Pallets are used to store and transport loads of a vast range of goods. For example, a pallet can be used to transport boxes of goods that have been stacked and stretch-wrapped or otherwise secured upon the pallet from a manufacturer to a point of sale. Proper identification of the goods loaded onto the pallet, and of the loaded pallet itself, is critical to assist in proper routing of the loaded pallet within a warehouse or distribution center, and also at a customer's facility.
In the past, printed labels have been applied to loaded pallets that contain label information pertinent to the product or goods loaded onto the pallet, such as the product identification code, pallet identification code, quantity, lot number, customer or order identification data and routing codes. These printed labels have been either affixed to the loaded pallet by hand or, more recently, by semi-automated pallet labeler systems that are capable of applying one or more printed labels to the loaded pallets as the loaded pallets are transported intermittently on a conveyor past the pallet labeler system. Proper positioning of the label on the loaded pallet is important to ensure that the label is not affixed in an irregular area of the loaded pallet or at a position that cannot be read by a scanner or other device that controls routing of the loaded pallet in an automated warehouse or distribution center environment.
More particularly, pallet labeler systems have been developed in the past that are capable of printing labels with pre-selected pallet and/or product identification information and applying printed labels to one side of a loaded pallet at one or more predetermined positions, such as upper and lower label positions on the same pallet load.

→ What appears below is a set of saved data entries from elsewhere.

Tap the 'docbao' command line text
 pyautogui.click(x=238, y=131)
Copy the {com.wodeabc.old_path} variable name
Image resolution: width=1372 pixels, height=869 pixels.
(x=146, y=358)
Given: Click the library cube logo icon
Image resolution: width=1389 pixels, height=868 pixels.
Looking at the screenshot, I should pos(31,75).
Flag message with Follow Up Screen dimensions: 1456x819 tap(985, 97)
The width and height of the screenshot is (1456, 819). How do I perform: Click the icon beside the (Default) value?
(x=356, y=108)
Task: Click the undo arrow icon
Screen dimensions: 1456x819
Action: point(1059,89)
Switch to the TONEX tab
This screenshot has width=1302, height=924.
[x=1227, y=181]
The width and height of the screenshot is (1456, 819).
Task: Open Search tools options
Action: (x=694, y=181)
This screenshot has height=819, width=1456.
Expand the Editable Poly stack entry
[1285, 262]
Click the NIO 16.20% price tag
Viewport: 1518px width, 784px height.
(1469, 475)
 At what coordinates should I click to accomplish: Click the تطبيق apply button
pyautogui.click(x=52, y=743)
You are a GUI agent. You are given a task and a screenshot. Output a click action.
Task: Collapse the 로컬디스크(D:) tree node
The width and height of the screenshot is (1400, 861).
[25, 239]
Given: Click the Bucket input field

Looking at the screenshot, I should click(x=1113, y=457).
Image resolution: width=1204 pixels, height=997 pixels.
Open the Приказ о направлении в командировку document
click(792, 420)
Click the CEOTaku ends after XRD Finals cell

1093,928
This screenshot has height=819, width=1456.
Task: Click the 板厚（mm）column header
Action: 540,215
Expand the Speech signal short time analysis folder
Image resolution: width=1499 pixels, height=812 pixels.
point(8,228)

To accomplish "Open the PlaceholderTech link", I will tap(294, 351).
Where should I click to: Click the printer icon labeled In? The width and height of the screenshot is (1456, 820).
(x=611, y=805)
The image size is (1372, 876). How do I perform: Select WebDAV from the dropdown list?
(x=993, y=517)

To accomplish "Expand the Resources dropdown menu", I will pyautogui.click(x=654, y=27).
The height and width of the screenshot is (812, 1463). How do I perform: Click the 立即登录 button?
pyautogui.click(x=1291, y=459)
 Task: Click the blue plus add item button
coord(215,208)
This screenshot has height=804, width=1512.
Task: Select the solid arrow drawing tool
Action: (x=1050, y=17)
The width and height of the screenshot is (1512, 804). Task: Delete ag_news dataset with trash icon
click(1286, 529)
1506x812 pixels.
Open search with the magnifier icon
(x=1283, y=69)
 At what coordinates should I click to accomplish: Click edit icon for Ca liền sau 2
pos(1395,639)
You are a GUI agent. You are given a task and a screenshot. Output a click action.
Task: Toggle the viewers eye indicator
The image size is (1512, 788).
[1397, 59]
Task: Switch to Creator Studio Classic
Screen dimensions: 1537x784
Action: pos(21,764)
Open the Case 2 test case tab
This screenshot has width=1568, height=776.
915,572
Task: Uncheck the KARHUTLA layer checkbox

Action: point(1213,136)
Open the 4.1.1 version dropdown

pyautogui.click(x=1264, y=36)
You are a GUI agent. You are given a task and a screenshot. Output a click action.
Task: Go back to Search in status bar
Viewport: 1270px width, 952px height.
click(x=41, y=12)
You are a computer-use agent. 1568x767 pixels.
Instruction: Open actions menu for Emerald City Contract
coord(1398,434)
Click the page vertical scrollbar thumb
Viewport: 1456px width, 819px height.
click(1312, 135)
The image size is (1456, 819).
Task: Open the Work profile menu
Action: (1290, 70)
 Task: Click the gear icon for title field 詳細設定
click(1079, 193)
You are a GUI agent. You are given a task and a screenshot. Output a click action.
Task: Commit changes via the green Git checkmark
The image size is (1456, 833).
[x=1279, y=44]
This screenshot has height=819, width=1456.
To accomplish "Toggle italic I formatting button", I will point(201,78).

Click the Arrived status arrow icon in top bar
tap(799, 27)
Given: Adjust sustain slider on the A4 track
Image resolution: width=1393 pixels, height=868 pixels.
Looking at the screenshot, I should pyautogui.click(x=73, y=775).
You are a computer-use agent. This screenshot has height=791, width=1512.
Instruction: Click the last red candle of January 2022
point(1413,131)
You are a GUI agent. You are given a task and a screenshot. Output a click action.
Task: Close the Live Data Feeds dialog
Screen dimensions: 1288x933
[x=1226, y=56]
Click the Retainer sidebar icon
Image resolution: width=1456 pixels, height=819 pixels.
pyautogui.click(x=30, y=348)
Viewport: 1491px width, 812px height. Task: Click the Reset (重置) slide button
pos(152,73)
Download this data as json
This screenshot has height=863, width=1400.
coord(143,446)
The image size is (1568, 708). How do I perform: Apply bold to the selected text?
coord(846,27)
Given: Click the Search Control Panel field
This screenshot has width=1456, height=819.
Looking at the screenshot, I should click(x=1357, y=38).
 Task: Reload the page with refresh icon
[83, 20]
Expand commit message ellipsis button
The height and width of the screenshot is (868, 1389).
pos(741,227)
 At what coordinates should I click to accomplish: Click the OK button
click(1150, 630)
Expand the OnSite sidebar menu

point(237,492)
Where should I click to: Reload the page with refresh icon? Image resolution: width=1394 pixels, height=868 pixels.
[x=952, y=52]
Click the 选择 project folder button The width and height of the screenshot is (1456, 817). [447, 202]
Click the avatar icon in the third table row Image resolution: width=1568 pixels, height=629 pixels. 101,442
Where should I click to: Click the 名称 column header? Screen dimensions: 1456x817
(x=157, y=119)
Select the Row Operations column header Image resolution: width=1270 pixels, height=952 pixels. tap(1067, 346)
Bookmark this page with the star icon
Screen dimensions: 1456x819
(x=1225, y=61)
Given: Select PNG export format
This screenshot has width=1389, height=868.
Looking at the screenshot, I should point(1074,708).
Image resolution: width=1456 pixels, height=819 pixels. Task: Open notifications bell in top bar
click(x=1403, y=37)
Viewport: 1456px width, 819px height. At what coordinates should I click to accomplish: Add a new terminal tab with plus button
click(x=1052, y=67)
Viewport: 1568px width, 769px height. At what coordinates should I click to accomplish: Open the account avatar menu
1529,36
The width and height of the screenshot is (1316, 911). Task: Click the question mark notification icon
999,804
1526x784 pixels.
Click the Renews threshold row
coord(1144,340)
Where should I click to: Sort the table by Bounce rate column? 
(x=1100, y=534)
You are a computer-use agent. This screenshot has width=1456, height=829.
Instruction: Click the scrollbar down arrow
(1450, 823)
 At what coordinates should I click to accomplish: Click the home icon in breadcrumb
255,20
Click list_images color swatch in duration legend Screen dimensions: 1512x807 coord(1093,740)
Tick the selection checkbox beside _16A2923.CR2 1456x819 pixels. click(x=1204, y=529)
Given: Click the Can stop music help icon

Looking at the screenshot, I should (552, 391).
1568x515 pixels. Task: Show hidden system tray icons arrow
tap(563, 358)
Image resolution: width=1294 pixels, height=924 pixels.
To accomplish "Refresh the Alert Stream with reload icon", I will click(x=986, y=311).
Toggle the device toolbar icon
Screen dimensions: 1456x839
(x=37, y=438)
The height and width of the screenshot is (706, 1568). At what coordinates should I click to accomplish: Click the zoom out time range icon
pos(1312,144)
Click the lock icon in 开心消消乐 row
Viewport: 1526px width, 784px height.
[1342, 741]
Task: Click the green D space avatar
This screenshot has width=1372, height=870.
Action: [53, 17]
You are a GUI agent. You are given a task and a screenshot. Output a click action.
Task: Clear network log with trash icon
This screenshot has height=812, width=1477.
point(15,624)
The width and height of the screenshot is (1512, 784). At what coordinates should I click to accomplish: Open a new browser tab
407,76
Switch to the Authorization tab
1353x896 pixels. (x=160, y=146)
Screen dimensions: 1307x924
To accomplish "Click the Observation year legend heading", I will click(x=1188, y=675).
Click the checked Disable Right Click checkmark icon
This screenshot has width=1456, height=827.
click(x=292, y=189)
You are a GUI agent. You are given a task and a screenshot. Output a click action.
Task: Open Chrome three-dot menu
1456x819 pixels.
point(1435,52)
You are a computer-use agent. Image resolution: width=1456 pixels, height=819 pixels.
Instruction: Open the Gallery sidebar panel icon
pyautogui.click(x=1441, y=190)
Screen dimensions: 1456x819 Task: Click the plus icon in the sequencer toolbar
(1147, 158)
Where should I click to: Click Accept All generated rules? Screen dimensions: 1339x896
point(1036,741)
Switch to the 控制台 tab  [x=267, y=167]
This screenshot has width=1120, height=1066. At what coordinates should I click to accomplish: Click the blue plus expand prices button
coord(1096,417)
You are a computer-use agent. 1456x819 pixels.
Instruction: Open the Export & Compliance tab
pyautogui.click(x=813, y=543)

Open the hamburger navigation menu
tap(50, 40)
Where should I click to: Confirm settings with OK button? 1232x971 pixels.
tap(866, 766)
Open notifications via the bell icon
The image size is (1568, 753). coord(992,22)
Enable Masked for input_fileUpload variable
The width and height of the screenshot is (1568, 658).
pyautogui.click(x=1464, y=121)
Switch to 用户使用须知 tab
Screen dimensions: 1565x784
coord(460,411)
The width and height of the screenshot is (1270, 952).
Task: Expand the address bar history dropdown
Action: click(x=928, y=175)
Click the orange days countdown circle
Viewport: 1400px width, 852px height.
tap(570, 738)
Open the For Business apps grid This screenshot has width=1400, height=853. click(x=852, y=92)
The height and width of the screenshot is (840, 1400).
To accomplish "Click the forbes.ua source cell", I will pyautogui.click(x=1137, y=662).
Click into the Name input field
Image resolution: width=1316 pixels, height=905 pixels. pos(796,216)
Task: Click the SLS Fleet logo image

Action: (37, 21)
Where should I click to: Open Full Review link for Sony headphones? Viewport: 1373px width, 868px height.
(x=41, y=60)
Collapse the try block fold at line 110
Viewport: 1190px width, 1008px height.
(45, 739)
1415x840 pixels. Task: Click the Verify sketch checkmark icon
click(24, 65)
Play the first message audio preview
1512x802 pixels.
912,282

Prior pallet labeler systems having included a label applicator mechanism that is capable of receiving printed labels from a label printer and transporting the printed labels toward the loaded pallet for applying the printed labels thereto at the predetermined label positions. Positioning of the label applicator mechanism relative to the loaded pallet has been accomplished through a ball screw drive mechanism having electro-mechanical limit switches that set the predetermined upper and lower label positions.
For example, known pallet labeler systems have included a label applicator mechanism that is movable in upward and downward vertical directions under the control of the ball screw drive mechanism. The label applicator mechanism is moved by the ball screw mechanism so as to apply printed labels to the loaded pallet at the predetermined upper and lower label positions. The electro-mechanical limit switches are manually adjusted and set in the ball screw drive mechanism so that the label applicator mechanism will move and stop at the upper and lower label positions when the respective upper and lower limit switches are actuated. However, when label positions are to be changed, such as when a loaded pallet having a different configuration is to be labeled, the limit switches must be manually adjusted and set according to the new label positions. This is not only time consuming and cumbersome, but also severely limits the ability of the pallet labeler system to efficiently label a wide range of loaded pallets having many different predetermined label positions.
In known pallet labeler systems, the printed label is applied to the loaded pallet through a tamp pad that is pivotally mounted on a forward end of an applicator arm. The tamp pad is positioned to receive a printed label from the label printer, and to transport the printed label toward the loaded pallet to apply the label thereto. A photo optic sensor mounted on the tamp pad senses the loaded pallet and is used to retract the tamp pad from the loaded pallet after the printed label has been applied. However, the photo optic sensor used to sense the loaded pallet is prone to cause the tamp pad to retract before the label has been completely applied to the loaded pallet. This may be caused by reflections from the stretch-wrap material or in situations where the stretch-wrap is loosely spaced from the underlying goods. In either case, the photo optic sensor improperly causes the tamp pad to retract before sufficient contact between the label and the loaded pallet has occurred.
The tamp pad in known pallet labeler system includes apertures and bores that are in fluid communication with a vacuum source fluidly connected to the tamp pad through a vacuum hose. An air assist tube emits pressurized air toward the printed label as it separates from its backing web at the label printer to move the label into engagement with the tamp pad. Vacuum pressure is applied to the tamp pad to hold the printed label thereto as the tamp pad is extended toward the loaded pallet to apply the label. However, in the past, the pressurized air source connected to the air assist tube and the vacuum source connected to the tamp pad have each run continuously throughout the entire label printing and application process. As a result, the apertures in the tamp pad tend to become clogged over time with dust and other contaminants and the tamp pad eventually loses its ability to reliably hold the printed labels. Further, a large amount of air is used in the label printing and application process.
Thus, there is a need for a pallet labeler system that is capable of efficiently applying printed labels to a wide range of loaded pallets having many different predetermined label positions.
There is also a need for a pallet labeler system that reliably applies printed labels to loaded pallets with sufficient contact to ensure the printed label is held thereto.
There is yet also a need for a pallet labeler system that uses pressurized air and vacuum sources efficiently during the entire label printing and application process.
There is also a need for a pallet labeler system that is capable of efficiently applying printed labels to multiple sides of a loaded pallet having many different predetermined label positions.